_Document excerpt_
....................
Olivier Blanchard (2007): Monetary Policy, Labor Markets, and Fiscal Policy: "Why is inflation targeting so popular, both among central banks and among academic economists? For two conceptually separate reasons...

The first is the obvious one. Stabilizing inflation is good per se. The signals sent by both intratemporal and intertemporal prices are much easier to read, decisions are easier to take when inflation is low and stable.

The second is less obvious, but even more important. It is that changes in inflation are a signal that output is either too high or too low. Thus, keeping inflation constant is a way of achieving the right level of output.

The argument behind the first proposition is very general.

The argument behind the second proposition is model dependent. It is exactly true in some of the simpler models we use to think about monetary policy, such as the benchmark New-Keynesian model. In that model, there is, as Jordi Gali and I have christened it, a “divine coincidence”: Stabilizing inflation in the face of either taste or technology shocks indeed yields the right level of output from a welfare viewpoint.

This divine coincidence breaks down however when the benchmark model is extended to allow for additional distortions, be it distortions in asset, goods, and labor markets, or distortions coming from fiscal policy. In the presence of such distortions, it is typically the case that stabilizing inflation does not generate the right level of output, or, put the other way, that maintaining the right level of output requires deviations from stable inflation.

What should the central bank do in such cases? The general answer, which is not much help: Be more flexible. But how and how much depends depends on the specific distortion. In this sense, the topic I was allocated for this session is much too large for me to do it justice here. Doing it justice would imply identifying all relevant distortions, and working out the implications of each one for optimal monetary policy. We are a long way from being there.

In my remarks, I shall sketch how I believe we should think about the issue, and then take a stab at what I see as some of the most relevant distortions coming from the structure of labor and goods markets, and from fiscal policy. You will see that I have more questions than answers.

A Theoretical Detour, with Apologies: To think about the issue, one must keep in mind three different concepts of output (careful readers of Woodford (2003) will see that I simplify a bit, but this is for a good cause):

  • The efficient (or constrained-efficient, or first-best) level of output: What output would be if chosen by a central planner, given tastes and technology. That level of output is typically unattainable. From a welfare view point, the best that can be done is to keep output at a constant distance below first best.
  • The natural (or second-best) level of output. What output would be with existing distortions, but abstracting from nominal rigidities.
  • The constant x-inflation level of output: What output would be if inflation, using price deflator x, were kept constant. x may be the CPI, the GDP deflator, the nominal wage index, or some other index.
....................
_Aim 1_
Edit the entries from the line with "Trento [193, 538]" up to and including the line with "North is located at coordinates (500, 66).", replacing "center point" with "midpoint" and leaving everything else unchanged.
....................
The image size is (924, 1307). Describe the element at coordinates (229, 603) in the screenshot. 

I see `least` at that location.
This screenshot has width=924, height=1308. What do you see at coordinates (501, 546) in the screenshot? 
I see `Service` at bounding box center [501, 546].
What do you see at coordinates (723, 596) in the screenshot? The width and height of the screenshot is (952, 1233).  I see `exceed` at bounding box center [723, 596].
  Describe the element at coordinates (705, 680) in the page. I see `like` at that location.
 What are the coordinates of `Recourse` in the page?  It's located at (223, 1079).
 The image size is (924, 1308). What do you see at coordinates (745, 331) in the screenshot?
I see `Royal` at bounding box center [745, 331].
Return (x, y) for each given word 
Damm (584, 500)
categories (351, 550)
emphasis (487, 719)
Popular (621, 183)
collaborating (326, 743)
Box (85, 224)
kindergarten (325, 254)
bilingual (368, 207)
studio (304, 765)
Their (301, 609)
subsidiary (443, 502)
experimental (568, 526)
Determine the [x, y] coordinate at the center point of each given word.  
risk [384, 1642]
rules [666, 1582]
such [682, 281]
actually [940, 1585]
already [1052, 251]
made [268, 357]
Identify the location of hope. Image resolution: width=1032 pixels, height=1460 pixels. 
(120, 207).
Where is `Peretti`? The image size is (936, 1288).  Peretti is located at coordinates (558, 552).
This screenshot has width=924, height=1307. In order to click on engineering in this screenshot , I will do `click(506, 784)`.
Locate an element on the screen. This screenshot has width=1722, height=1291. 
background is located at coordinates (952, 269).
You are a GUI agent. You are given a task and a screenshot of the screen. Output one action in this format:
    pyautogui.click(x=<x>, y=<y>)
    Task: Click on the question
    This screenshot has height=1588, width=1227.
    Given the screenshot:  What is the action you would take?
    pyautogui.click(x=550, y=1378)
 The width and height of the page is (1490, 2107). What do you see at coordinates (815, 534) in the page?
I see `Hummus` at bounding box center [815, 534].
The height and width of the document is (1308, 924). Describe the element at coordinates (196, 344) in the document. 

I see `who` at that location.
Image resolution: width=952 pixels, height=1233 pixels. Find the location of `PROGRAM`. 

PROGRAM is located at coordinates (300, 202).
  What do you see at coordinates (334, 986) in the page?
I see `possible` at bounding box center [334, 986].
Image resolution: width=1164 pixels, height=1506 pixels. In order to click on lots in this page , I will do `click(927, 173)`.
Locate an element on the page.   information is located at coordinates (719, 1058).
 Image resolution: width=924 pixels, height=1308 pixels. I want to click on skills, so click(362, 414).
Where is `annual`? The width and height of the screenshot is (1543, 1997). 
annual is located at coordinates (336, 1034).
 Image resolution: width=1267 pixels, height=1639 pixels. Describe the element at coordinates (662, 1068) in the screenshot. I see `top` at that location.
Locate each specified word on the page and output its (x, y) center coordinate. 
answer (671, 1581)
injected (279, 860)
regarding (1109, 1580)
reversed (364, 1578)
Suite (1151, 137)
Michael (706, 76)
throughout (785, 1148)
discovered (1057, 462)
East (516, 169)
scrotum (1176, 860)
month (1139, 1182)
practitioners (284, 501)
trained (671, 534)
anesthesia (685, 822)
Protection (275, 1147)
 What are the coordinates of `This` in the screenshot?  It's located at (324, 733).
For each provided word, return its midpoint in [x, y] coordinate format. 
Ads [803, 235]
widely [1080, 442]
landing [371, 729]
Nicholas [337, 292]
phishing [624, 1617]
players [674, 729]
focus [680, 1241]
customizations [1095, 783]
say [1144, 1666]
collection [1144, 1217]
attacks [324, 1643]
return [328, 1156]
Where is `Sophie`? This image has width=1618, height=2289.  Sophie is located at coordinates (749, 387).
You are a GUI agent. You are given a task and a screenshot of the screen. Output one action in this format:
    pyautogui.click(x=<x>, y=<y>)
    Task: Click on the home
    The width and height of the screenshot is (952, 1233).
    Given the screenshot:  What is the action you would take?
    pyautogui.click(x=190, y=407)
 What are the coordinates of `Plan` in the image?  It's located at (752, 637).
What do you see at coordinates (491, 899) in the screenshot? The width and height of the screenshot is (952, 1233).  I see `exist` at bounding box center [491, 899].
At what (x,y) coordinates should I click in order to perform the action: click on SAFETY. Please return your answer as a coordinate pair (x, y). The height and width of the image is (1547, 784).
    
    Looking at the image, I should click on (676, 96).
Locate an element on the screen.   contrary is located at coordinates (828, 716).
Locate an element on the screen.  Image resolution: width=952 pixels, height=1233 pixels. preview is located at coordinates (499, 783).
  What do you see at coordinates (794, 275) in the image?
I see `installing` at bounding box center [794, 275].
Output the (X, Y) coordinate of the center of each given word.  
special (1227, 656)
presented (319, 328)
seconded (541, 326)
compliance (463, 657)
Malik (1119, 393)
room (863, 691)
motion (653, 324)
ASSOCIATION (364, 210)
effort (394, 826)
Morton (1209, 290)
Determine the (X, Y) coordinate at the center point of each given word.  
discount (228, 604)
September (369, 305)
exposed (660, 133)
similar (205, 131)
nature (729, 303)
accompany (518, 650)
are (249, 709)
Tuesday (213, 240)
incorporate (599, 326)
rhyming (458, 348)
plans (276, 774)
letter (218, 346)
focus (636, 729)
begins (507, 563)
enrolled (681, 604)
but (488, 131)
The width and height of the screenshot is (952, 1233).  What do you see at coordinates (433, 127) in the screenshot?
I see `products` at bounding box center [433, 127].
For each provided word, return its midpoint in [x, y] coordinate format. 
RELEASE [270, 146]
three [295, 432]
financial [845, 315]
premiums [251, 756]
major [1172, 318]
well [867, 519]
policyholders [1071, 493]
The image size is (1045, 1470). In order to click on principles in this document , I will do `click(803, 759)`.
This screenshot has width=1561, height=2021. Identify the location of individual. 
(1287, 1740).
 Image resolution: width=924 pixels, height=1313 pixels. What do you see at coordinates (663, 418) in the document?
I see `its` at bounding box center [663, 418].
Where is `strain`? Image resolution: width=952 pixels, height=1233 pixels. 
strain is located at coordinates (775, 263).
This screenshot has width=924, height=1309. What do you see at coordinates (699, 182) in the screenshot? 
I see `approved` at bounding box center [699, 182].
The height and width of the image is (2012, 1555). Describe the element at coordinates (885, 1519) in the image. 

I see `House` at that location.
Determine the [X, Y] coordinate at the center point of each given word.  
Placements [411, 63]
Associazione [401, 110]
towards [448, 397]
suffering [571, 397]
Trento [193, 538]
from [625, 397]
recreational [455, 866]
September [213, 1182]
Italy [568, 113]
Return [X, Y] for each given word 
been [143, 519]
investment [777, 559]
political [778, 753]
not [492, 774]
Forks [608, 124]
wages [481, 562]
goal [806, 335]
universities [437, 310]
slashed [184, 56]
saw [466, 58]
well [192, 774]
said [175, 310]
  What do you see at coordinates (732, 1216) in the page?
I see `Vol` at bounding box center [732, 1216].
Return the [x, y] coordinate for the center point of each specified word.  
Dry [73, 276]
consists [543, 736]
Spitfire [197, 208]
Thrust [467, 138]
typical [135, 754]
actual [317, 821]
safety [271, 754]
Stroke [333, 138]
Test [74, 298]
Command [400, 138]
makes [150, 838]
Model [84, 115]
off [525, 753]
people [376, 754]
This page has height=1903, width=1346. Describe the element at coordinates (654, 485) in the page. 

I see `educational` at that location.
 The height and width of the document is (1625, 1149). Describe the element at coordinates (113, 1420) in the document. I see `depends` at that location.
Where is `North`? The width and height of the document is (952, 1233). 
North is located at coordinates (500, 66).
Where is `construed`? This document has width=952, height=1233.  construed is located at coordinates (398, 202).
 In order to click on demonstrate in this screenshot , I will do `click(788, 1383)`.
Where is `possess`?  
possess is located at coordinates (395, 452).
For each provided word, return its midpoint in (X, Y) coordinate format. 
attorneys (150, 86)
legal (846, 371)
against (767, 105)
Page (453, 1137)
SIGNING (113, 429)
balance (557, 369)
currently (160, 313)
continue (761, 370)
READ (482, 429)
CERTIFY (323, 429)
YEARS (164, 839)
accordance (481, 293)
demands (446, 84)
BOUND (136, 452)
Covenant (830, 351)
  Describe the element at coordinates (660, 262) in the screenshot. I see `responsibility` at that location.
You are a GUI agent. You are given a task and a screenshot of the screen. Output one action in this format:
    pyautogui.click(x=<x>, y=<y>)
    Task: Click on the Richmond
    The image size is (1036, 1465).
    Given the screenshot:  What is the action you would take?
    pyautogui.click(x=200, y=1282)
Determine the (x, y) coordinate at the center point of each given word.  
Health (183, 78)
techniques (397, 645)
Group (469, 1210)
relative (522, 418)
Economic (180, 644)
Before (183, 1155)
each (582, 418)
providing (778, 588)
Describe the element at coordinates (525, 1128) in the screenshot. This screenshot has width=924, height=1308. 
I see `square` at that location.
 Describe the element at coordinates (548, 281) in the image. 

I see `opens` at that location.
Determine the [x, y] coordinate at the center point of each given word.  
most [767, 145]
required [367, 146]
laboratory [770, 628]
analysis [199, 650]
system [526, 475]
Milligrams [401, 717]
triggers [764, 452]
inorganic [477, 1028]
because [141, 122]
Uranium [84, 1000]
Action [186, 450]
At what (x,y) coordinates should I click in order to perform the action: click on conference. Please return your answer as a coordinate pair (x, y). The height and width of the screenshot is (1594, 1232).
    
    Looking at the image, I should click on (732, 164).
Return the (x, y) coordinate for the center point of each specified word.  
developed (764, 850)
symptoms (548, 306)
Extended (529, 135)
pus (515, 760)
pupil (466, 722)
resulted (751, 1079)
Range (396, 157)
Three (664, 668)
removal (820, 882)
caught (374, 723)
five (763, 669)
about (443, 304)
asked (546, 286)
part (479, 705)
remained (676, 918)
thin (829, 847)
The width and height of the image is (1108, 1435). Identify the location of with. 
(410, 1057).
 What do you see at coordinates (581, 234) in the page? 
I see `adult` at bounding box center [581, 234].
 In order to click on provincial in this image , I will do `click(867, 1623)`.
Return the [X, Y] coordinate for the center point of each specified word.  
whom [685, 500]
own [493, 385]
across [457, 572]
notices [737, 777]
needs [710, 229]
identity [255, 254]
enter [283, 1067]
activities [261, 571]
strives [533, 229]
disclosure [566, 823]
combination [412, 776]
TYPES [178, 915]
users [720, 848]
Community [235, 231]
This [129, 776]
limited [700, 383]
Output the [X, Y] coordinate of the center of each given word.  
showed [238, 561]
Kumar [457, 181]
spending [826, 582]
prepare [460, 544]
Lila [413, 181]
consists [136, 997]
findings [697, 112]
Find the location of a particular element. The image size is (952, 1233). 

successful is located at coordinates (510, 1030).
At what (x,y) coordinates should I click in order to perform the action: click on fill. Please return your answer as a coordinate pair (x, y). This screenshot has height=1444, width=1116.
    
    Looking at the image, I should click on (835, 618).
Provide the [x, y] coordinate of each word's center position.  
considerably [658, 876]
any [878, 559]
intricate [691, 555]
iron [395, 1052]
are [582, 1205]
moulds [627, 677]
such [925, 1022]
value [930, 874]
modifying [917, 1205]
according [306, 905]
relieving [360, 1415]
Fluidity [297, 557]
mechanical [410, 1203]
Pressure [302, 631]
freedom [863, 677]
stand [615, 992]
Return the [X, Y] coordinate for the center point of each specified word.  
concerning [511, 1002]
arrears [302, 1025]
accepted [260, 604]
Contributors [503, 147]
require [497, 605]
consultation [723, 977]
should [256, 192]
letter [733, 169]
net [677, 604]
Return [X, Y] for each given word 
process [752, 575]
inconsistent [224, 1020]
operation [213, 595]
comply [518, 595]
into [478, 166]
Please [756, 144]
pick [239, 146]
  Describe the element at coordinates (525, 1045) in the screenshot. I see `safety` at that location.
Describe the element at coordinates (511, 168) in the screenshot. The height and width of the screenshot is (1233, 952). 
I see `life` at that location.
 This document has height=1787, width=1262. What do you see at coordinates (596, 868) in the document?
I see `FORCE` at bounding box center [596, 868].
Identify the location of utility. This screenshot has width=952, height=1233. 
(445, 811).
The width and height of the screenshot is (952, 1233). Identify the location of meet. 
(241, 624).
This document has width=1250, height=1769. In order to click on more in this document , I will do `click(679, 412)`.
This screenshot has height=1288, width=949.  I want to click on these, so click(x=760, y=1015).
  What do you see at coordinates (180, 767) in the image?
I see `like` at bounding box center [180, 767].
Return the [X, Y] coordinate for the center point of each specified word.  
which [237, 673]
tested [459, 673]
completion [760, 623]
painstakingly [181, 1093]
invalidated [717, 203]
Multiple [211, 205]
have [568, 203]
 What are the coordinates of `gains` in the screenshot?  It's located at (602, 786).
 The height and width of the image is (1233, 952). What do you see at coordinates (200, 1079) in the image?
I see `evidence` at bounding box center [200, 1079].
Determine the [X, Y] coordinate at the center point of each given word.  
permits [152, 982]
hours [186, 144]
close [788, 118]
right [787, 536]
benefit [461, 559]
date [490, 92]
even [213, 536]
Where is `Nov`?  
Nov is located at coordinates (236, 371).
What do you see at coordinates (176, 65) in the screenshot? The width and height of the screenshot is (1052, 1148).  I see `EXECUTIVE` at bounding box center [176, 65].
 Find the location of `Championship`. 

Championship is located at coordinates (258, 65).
....................
_Aim 2_
Reproduce the text on inflation targeting verbatim from "Olivier Blanchard (2007): Monetary" up to and including "low and stable.".

_Exercise result 1_
Trento [193, 538]
from [625, 397]
recreational [455, 866]
September [213, 1182]
Italy [568, 113]
Return [X, Y] for each given word 
been [143, 519]
investment [777, 559]
political [778, 753]
not [492, 774]
Forks [608, 124]
wages [481, 562]
goal [806, 335]
universities [437, 310]
slashed [184, 56]
saw [466, 58]
well [192, 774]
said [175, 310]
  What do you see at coordinates (732, 1216) in the page?
I see `Vol` at bounding box center [732, 1216].
Return the [x, y] coordinate for the midpoint of each specified word.  
Dry [73, 276]
consists [543, 736]
Spitfire [197, 208]
Thrust [467, 138]
typical [135, 754]
actual [317, 821]
safety [271, 754]
Stroke [333, 138]
Test [74, 298]
Command [400, 138]
makes [150, 838]
Model [84, 115]
off [525, 753]
people [376, 754]
This page has height=1903, width=1346. Describe the element at coordinates (654, 485) in the page. 

I see `educational` at that location.
 The height and width of the document is (1625, 1149). Describe the element at coordinates (113, 1420) in the document. I see `depends` at that location.
Where is `North`? The width and height of the document is (952, 1233). 
North is located at coordinates (500, 66).

_Exercise result 2_
Olivier Blanchard (2007): Monetary Policy, Labor Markets, and Fiscal Policy: "Why is inflation targeting so popular, both among central banks and among academic economists? For two conceptually separate reasons...

The first is the obvious one. Stabilizing inflation is good per se. The signals sent by both intratemporal and intertemporal prices are much easier to read, decisions are easier to take when inflation is low and stable.